私の夢
唐突ですが、私の「なりたかった職業は何か?」と聞かれると、幼い頃は野球選手とか会社の社長とか、警察官など、どちらかというとカッコのいい職業を言っていました。
そして中学生になった頃は、「人の何かを変えて喜ばせたい」という思いから、美容師になりたいと思っていました。
実はそれ以降これといって本気で思った職業はなく、ただ「社会の中で成功したい」「お金持ちになりたい」と思っていただけでした。
そんな私が、いろんな仕事や経験をした30歳の頃、本気でしたい職業が出てきました。
それは「学校先生」でした。
しかもその学校というのは小学生から中学生といった年齢の子供たちにが対象の学校でした。
何故そんなことを思うようになったかというと、自分の四半世紀の人生を振り返り、いろんなこともありましたが、小学3~4年の頃クラスの男子からいじめにあったことが印象に残っていて、その時の担任の先生が私のことを理解していてくれて受け止めてくれていたことが一番大きいと思います。
そして、振り返ってみると、人は社会に巣立っていくために成長する過程の中で、この頃の年代が一番大事なときのような気がするからです。
「教育」それは学校の授業で勉強する「国語・算数・理科・社会」だけではなかったと30歳になってやっと気づいたのです。
人として育つために本当に必要なのは「知識教育」だけではなく「人間教育」だと思ったのです。

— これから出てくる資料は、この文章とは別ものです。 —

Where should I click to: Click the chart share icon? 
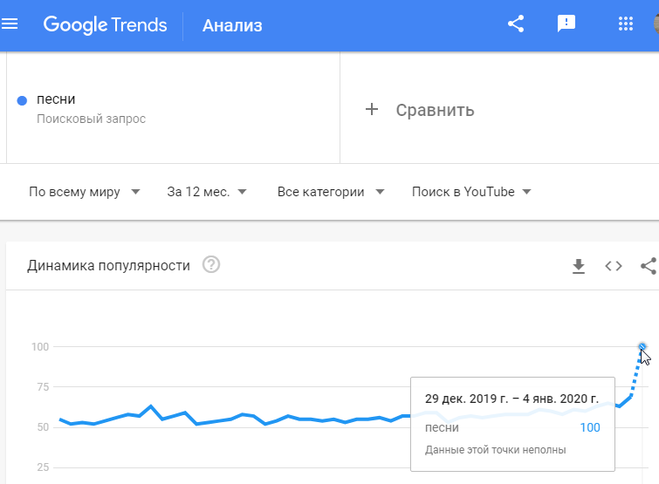(x=649, y=266)

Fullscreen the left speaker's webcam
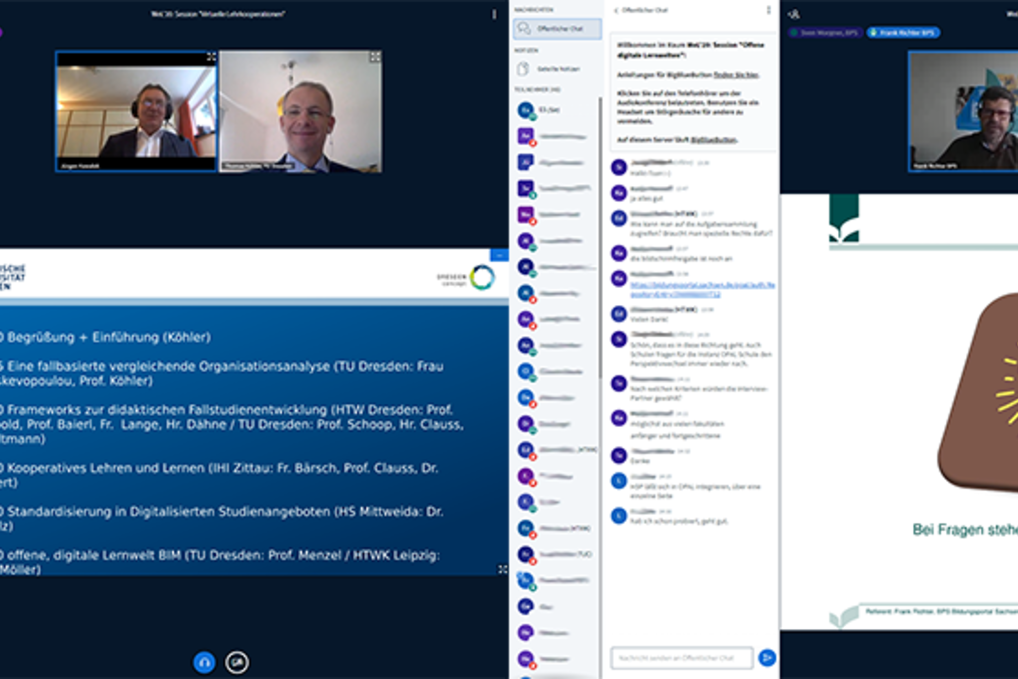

よくセミナーや講演会などで話す内容ですが、「教育」とは「教える」ばかりの頭から押さえ込む育て方ではなく、教える側も共に学びながらの「共育」であったり、他者や仲間と一緒になって協力して創りあげていく「協育」が、人として心の通う育て方だと思うのです。
創造するだけでも楽しいでしょ。
「点数がいいから頭がいい。頭がいいから賢い。賢いから偉い」みたいな、そんな劣等感を生むような考え方の教育が問題だとも思うのです。
そして、そのやり方を何の疑いもなく、当たり前だと子供は信じ行動し、親は躾や子育てを学校任せにし、子供たちは何が正しくて何が間違いなのかも分らず、ただ押し付けられた流れの沿い、高校受験、大学受験、そして就職試験と、競争競争の日々を送っていくのです。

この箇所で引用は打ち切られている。